Finland will apply for Nato membership in the coming days as a way of maximising its security, the Nordic country’s president and prime minister said on Sunday, in a move that would more than double Nato’s border with Russia and change the geopolitics of Europe.
“This is a historic day. A new era starts,” Finnish president Sauli Niinistö said at a press conference, as Vladimir Putin’s brutal invasion of Ukraine, another non-Nato member that shares a border with Russia, upturned decades of security thinking in Helsinki.
Finland’s prime minister Sanna Marin said: “We cannot trust any more that there will be a peaceful future next to Russia on our own. That’s why we’re making the decision to join Nato: it’s an act of peace, to make sure there will never again be a war in Finland in the future.”
Later on Sunday Sweden’s ruling Social Democrats will announce its decision on whether to jettison 200 years of military non-alignment and also submit an application.
However Turkish president Recep Tayyip Erdoğan on Friday came out against the two Nordic countries joining Nato, saying he could not take a “positive view” of the two nations’ potential bids for membership.
Foreign ministers from several Nato countries expressed optimism that Turkey would change its mind over their accession to the western defence alliance and that the two countries could swiftly join.
“We hope this situation will be resolved through direct dialogue between the three countries,” Romanian foreign minister Bogdan Auresc said on Sunday ahead of consultations with Nato counterparts in Berlin.
Both Finland’s president and prime minister downplayed fears that Turkey could jeopardise its Nato bid. Niinistö said he was “a bit confused” after he had a conversation with Erdoğan in which the Turkish president had told him: “We will assess it favourably”.
Jean Asselborn, Luxembourg’s foreign minister, said he was “confident” that Turkey would relent. “But of course Turkey is sometimes difficult, and we, too, are sometimes difficult,” he said.
Public opinion has swung massively in favour of Nato membership in both Finland and Sweden since Russia began its full-scale war against Ukraine in February.

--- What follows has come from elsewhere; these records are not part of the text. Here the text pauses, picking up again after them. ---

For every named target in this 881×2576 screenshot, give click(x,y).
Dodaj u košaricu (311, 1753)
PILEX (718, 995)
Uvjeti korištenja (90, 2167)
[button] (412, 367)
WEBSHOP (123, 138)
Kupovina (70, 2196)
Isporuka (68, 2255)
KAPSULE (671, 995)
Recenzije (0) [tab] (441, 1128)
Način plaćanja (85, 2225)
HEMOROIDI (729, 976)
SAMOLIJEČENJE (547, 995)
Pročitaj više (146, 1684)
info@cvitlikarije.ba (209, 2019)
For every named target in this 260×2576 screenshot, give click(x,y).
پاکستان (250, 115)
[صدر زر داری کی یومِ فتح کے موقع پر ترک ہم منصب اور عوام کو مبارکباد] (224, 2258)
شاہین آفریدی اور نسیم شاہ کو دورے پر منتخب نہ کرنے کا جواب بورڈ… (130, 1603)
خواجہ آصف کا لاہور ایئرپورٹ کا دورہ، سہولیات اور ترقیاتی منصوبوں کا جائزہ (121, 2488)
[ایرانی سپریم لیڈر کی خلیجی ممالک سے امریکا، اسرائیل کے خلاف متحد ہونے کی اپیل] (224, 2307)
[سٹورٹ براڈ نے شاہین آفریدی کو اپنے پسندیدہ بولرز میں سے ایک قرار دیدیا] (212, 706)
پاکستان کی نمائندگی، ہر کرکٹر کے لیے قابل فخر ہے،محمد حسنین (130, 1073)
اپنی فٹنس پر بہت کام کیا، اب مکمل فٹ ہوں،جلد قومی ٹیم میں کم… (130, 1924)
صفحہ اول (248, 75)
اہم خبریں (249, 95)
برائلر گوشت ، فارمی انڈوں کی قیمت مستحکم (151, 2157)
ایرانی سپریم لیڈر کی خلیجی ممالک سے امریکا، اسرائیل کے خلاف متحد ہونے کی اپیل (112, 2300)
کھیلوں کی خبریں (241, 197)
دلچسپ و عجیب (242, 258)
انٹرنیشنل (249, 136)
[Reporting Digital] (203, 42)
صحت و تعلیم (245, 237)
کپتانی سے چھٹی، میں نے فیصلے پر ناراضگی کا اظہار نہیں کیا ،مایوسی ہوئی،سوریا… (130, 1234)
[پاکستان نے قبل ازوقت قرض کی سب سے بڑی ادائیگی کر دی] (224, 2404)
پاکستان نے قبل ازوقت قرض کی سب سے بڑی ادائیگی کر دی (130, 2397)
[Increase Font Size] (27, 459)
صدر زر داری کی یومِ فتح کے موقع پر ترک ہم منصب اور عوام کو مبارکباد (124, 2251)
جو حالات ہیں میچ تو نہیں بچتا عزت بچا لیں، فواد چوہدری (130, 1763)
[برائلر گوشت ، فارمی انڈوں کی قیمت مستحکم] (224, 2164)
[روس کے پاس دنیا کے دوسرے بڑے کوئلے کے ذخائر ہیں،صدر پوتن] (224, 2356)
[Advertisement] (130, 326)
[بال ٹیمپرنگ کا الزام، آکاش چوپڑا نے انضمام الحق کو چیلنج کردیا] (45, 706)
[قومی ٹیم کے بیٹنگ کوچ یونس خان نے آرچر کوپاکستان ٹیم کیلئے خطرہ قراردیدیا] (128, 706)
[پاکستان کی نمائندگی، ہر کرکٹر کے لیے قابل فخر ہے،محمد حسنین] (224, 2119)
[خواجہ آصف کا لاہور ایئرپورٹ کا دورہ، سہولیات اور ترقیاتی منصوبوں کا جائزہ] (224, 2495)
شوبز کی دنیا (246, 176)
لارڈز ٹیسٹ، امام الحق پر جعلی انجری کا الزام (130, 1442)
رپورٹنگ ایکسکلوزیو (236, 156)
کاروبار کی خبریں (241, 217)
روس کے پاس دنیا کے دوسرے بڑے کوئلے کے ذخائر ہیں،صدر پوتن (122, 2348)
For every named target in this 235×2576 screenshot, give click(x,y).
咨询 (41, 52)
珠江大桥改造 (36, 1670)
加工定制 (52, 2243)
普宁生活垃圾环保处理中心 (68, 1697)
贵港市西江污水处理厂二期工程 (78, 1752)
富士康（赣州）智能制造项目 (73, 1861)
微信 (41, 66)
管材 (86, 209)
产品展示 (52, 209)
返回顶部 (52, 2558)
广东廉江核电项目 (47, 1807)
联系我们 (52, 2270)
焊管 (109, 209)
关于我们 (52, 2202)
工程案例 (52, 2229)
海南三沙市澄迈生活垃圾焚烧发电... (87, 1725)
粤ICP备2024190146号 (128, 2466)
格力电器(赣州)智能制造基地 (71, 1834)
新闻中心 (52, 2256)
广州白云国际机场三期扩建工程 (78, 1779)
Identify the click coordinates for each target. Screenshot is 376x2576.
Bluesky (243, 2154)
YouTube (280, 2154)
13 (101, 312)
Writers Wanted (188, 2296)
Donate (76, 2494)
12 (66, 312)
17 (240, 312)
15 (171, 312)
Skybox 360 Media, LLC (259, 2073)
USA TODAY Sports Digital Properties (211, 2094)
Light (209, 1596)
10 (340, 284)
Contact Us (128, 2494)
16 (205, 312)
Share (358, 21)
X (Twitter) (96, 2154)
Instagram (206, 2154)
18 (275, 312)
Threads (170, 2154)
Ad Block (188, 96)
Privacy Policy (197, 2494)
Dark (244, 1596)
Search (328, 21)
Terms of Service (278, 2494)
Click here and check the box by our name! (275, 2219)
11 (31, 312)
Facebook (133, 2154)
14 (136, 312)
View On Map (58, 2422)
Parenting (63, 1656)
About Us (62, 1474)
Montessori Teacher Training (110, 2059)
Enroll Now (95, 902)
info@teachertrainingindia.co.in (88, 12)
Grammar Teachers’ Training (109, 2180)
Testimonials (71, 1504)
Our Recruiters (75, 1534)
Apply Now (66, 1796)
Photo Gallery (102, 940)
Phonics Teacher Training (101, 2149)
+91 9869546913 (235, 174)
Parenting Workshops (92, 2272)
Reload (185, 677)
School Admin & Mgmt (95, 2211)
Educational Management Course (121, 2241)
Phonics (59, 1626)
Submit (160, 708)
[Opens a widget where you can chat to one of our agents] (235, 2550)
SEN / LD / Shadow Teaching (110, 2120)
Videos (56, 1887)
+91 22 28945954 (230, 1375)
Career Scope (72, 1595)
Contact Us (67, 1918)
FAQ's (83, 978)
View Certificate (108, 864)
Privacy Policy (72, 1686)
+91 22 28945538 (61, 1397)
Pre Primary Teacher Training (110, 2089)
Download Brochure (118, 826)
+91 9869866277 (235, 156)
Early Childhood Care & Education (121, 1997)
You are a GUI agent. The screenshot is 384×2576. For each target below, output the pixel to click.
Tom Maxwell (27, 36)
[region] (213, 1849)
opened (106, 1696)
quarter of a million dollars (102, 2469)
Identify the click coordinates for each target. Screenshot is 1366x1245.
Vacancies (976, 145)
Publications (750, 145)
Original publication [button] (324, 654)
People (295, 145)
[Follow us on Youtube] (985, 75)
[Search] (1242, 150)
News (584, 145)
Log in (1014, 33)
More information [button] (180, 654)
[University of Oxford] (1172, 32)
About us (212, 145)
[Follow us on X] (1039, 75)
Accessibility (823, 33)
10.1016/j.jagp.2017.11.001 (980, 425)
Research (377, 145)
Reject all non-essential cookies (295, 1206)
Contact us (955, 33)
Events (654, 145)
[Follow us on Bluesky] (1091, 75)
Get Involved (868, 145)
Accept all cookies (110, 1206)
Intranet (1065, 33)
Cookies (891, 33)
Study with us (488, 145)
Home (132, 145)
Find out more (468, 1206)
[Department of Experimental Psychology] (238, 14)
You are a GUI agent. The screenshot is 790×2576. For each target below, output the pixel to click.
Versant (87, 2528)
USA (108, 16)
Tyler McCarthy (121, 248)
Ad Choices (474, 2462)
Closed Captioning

Swedish and Finnish membership of Nato would transform the security situation in northern Europe and make the alliance’s defence of the Baltic countries easier. It would also more than double Nato’s border with Russia, which has threatened “serious military and political consequences” should either country join the alliance. The Finnish government’s formal decision to apply will need to be approved by parliament, which meets on Monday.
Nato foreign ministers will spend Sunday discussing the war in Ukraine and how they can step up aid to the authorities in Kyiv. They will also discuss Nato’s new strategic concept ahead of a summit of the alliance in Madrid in June. This will define the security challenges facing Nato and outline the political and military tasks it will carry out to address them.
Annalena Baerbock, Germany’s foreign minister, said there should be no delay in bringing Sweden and Finland into Nato. “There should be no . . . grey zone,” she said before the informal meeting, adding that it was her hope that the two countries can “join very quickly”.
Erdoğan, as the rationale for his objection, cited Sweden and Finland’s support for the Kurdistan Workers’ party (PKK) which has waged a decades-long armed insurgency against the Turkish state. It is classified as a terrorist organisation by Ankara, the US and the EU. Erdoğan said Scandinavian countries were “like some kind of guest house for terrorist organisations”.
But Turkey appears to be alone in taking this stance, with most Nato members expressing strong support for Finland and Sweden’s accession.
Niinistö will make a state visit to Sweden early next week during which the two countries could jointly send their Nato applications.
The Swedish and Finnish foreign ministers joined their Nato colleagues at a dinner in Berlin on Saturday to discuss their membership bid.
“If they decide to seek membership I’m confident that allies will look constructively and positively at their membership of this alliance,” said Mircea Geoană, Nato’s deputy secretary-general.
He described the two countries as “vibrant democracies” with “impeccable” records on the rule of law and “strong militaries” that were “very interoperable with the rest of Nato”.
Baerbock said that many countries had never wanted to join the defence pact “but now they’re being pushed into Nato” by Russia’s war of aggression in Ukraine.
The German government would ensure “swift ratification” of Swedish and Finnish membership of Nato, she added. “This can’t be a long drawn-out process,” she said, insisting that the two countries’ accession would “make us even stronger”.